Кардинал сделал отрицательный жест.
— Такая поддержка, — сказал он печально, — обойдётся нам слишком дорого. Нам ещё очень многое предстоит сделать, и мы должны следовать по избранному пути сами, и так, как мы желаем. Вслед за помощью из Галактики на нас неизбежно обрушилось бы давление, а это помешало бы нашей работе. Как бы мы ни преуспели, мы обязаны делать вид, что успехи наши невелики. Любая шумиха, любая реклама сработают против нас. Мы должны быть преданы своей мечте созданию универсальной религии, а на все остальное просто не имеем права тратить время. Огласка уничтожит нашу цель. Вы понимаете?
— Стараюсь понять, Ваше Преосвященство, — ответила Джилл. — Но, право же, неужели для того, чтобы добиться цели, стоит окружать себя такой тайной?
— Мисс Робертс, именно этого мы и добиваемся. Если бы мы не скрывались, нам бы очень мешали. Нашлись бы, наверное, не только такие, кто действовал бы из добрых побуждений, но и те, кто желал бы повредить нам. Даже сейчас…
Об оборвал себя на полуслове и не мигая посмотрел на Джилл.
— Даже сейчас, Преосвященный, — повторила Джилл.

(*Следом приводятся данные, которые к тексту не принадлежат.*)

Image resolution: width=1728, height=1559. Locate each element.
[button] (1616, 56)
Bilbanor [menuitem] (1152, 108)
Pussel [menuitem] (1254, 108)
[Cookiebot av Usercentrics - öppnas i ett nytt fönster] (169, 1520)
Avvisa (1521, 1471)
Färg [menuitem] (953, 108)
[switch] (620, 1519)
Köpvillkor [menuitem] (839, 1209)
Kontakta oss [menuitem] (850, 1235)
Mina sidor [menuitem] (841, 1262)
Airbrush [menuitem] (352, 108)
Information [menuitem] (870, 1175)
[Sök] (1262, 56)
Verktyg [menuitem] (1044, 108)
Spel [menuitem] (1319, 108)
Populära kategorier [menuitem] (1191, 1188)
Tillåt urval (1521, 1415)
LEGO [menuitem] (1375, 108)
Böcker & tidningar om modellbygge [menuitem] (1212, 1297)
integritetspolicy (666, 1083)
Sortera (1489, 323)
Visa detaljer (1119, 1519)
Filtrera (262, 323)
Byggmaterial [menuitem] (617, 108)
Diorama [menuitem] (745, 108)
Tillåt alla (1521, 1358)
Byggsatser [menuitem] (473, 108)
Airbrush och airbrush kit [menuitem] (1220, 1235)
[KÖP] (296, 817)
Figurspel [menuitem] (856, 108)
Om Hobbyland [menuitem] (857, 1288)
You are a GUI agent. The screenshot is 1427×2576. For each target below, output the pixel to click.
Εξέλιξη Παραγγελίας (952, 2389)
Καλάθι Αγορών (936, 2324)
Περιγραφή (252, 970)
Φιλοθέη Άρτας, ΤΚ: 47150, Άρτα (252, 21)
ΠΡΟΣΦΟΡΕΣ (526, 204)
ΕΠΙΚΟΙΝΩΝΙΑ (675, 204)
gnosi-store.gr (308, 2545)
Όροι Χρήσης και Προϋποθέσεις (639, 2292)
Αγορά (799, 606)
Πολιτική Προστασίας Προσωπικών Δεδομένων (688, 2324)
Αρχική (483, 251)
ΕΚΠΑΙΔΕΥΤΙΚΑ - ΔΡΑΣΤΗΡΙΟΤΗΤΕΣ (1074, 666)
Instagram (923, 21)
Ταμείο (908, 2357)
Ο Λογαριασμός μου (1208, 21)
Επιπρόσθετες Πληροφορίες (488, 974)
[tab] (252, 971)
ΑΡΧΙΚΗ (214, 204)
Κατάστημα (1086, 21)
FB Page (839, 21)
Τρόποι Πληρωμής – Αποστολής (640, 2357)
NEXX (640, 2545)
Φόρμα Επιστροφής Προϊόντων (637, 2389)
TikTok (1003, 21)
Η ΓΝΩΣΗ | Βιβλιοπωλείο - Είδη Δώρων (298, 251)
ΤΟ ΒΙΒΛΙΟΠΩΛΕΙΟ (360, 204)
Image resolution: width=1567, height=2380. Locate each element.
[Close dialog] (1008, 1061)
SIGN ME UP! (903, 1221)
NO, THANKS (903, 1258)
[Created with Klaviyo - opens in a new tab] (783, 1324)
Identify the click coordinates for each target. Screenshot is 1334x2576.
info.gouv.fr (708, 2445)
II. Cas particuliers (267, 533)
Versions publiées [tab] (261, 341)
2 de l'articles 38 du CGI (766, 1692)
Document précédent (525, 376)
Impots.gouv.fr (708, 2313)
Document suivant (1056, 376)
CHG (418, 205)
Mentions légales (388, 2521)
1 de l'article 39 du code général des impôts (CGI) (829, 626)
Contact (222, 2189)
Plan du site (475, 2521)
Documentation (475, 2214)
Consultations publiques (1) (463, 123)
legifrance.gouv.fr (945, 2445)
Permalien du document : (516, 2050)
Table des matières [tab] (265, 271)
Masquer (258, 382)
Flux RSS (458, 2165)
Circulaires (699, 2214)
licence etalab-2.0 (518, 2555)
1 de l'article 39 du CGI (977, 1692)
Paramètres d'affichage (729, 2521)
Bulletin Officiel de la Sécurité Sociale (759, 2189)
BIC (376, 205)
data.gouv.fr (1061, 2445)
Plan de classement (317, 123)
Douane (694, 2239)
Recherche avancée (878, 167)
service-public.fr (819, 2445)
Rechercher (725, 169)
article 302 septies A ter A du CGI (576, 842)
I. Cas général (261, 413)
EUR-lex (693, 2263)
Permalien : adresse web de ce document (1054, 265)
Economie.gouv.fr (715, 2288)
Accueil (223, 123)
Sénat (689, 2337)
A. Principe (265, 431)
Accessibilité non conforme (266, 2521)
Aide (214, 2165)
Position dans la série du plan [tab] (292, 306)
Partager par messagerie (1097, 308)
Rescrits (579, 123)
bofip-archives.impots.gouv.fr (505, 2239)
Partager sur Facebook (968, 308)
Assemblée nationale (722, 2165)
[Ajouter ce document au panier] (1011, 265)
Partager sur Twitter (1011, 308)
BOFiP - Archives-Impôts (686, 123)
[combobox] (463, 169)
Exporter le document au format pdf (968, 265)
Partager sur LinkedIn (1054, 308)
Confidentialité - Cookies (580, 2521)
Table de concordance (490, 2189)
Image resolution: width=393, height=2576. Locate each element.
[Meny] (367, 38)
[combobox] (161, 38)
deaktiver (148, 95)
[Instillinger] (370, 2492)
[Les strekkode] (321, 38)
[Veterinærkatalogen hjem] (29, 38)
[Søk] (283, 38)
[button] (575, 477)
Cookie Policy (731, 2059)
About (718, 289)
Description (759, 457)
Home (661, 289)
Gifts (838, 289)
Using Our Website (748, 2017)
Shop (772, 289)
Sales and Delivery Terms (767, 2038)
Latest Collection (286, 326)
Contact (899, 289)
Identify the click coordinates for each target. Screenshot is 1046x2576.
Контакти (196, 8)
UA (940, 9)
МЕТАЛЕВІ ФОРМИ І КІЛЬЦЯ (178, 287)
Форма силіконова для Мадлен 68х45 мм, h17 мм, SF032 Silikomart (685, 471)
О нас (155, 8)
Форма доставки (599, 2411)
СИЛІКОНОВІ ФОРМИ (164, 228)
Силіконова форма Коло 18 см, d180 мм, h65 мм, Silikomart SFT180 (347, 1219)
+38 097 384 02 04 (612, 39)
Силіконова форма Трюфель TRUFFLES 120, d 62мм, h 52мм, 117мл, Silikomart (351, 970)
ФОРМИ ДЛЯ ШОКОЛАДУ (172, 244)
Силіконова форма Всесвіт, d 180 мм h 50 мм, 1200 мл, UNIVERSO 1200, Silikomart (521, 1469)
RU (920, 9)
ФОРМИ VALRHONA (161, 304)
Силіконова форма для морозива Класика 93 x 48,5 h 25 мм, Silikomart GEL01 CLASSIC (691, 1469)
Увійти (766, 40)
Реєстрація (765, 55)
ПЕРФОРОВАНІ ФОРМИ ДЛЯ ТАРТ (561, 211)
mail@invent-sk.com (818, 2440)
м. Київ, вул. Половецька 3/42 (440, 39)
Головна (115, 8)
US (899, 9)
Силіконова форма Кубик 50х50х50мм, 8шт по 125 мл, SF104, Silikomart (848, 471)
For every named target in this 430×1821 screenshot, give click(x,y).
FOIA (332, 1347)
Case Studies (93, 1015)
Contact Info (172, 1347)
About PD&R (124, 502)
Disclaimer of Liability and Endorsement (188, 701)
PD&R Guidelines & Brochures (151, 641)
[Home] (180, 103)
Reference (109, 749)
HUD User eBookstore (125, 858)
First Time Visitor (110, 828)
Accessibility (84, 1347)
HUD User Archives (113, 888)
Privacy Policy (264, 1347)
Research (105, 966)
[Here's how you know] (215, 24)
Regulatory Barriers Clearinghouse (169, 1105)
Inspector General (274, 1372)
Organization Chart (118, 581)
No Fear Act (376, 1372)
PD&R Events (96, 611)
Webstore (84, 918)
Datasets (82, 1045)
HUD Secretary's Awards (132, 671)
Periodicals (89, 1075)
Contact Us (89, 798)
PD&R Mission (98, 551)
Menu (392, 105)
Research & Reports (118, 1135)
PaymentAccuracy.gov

— Попробуйте представить себе, — сказал он, — что даже сейчас мы обладаем кое-чем, что могло бы быть использовано на пользу Галактике, но пока никому ни при каких обстоятельствах не может быть передано, до тех пор, пока мы не убедимся, что знаем об этом абсолютно все. Существуют силы, я в этом абсолютно уверен, которые мечтали бы похитить у нас то, чем мы обладаем, украсть наши знания для своих корыстных целей, в то время как их совершенно не будет интересовать целостная картина познания, к которой мы так стремимся. Мы боимся не за себя — мы боимся за всю Галактику, может быть — за всю Вселенную. Наша структура должна оставаться неприкосновенной. Когда работа будет завершена, мы обретём неделимые, целостные знания, основанные на логике, которую никому не удастся опровергнуть, которая будет очевидна для любого, кто прикоснётся к ней. Это Знание, эту Истину нельзя будет растащить по кусочкам и вынести на продажу с лотка. А опасность подобного разворовывания мы осознавали с самого начала. Все эти годы ощущение опасности не покидало нас. Даже сейчас мы боимся этого, даже сейчас, когда трудимся в строжайшей тайне, мы не без основания подозреваем, что кто-то крадёт знания, отщипывает по кусочку, как мышка отщипывает крошки от большого куска сыра. Мы не знаем, кто это делает, как ему или им это удаётся, не знаем даже, какова цель этого мелкого воровства, но мы уверены, что кто-то этим занимается. Конечно, с этим можно было бы и смириться, но если мы раскроемся для всей Галактики, если вы о нас напишете…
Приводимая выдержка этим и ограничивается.